At one point in the film, Dr. Somech explains to Raida the side effects associated with the blood transfusion, in a sentence that to me sums up the underlying theme and enormous potential of this documentary, an analogy that speaks as much to the fragility of the political situation as to the resilience of life and good will once it decides to take hold:
“The graft may be rejected by Muhammad’s organism because it’s perceived as a foreign body. So there’s a struggle between the two elements. Each has its own will and wishes. He will survive only if they can co-exist.”

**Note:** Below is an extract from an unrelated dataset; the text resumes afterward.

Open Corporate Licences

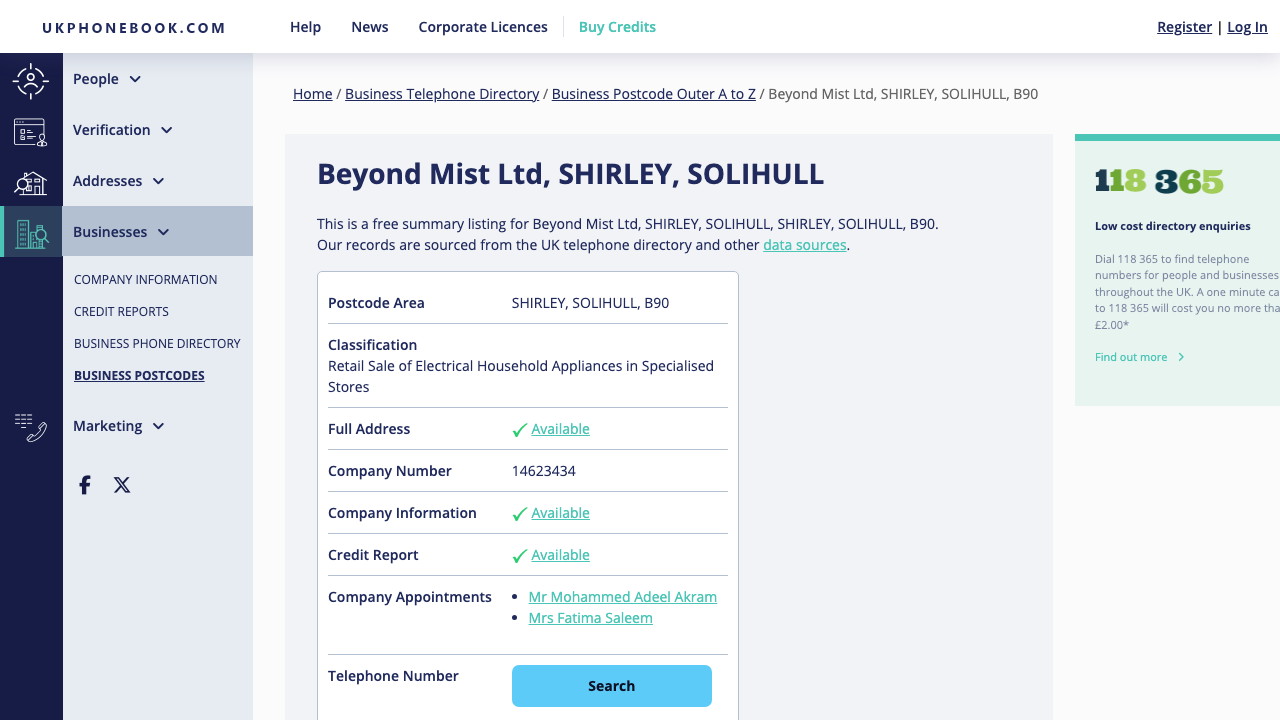pos(483,27)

I met briefly with Dr. Somech at the opening night of the Festival. If there was any doubt as to the sincerity of this man and to his motivations to do this film, they vanish immediately upon meeting him. He radiates a humanity I have rarely seen. In his own words, this is a film about friendship and the reality of life in Israel.
Precious Life will be screened again tonight in Montreal at Concordia University, West Room H-110, at 6:30 pm in the presence of Dr. Somech.
Otherwise Precious Life will also be screened on May 24, 9 pm, at Cinéma du Parc, during the mostly francophone Festival du cinéma israélien.